Менаш воспользовался подходящим моментом и рассказал Уали о смерти Мокрана; потом объяснил, какой услуги он от него ждет.
— Уали, — сказал он, — в этом деле ты можешь быть нам очень полезен. Приди на помощь несчастному человеку, тем более что это беззащитная женщина. Меддур хочет купить ее, заключить сделку. Ты знал Мокрана: он был мечтатель, но коренной наш земляк, истый кабил, а в душе у Меддура ничего не осталось от кабильской чести. Он сделался настоящим руми.
Менаш знал, что такой довод покажется Уали самым убедительным.
— Остерегайся женщин, Менаш, — сказал Уали. — Женщины — отродье шайтана.
— Только не эта.
— Все, все до одной, — стоял на своем Уали. — Не верь даже родной сестре, хотя бы она клялась тебе святым Ханд у-Малеком.
— Спроси совета у Равеха, Уали. К тому же я не требую, чтобы ты применил к Меддуру самое сильное средство, — и Менаш сделал вид, будто пальцем нажимает крючок, — но прошу тебя, Уали, запугай его хорошенько. Да это и не трудно — с таким трусом!
Уали задумался, очевидно пытаясь разобраться в этом деле, и, как тогда, в истории Умауша, не мог решить, на чьей стороне закон чести. Тогда Менаш предложил ему:
— Посоветуйся с Равехом и поступи так, как он скажет.
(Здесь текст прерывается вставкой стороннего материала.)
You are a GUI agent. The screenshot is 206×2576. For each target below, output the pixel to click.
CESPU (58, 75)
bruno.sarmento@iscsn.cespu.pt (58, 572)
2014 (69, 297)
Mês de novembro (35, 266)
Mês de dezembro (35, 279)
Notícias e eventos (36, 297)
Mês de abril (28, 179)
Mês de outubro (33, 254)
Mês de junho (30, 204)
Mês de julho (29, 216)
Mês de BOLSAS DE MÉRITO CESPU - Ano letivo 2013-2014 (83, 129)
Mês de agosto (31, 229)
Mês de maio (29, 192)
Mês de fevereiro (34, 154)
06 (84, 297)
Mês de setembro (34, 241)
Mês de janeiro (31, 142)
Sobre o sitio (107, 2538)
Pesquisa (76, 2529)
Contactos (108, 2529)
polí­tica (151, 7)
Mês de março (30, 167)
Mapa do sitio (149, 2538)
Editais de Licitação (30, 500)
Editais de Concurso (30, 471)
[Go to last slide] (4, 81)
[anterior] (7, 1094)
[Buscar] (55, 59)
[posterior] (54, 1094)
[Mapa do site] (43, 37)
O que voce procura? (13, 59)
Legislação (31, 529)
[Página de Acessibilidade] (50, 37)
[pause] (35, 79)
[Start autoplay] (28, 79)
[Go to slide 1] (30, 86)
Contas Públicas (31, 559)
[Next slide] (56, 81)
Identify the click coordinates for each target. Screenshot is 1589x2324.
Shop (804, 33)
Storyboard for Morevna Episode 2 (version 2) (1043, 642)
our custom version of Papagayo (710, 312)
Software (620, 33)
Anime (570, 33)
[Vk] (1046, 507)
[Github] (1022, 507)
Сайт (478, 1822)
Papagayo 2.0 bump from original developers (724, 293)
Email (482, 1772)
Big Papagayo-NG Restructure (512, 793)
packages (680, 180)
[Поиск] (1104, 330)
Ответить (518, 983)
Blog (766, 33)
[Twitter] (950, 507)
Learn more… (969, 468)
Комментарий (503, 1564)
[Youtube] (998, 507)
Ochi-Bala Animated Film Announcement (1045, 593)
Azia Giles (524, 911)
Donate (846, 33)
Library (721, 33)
На другой день, после того как Менаш с Меддуром зашли к ним в дом, Аази слегла. Она жаловалась на шум в ушах, на нестерпимую головную боль. Она принуждала себя есть только тогда, когда от недоедания у нее пропадало молоко.
— Ты уморишь ребенка голодом, — говорила ей Латмас. — Это большой грех.
Когда Ауда плакал, у Аази сердце разрывалось от жалости, и она через силу съедала немножко кускуса, ровно столько, чтобы выдавить из груди несколько капель молока.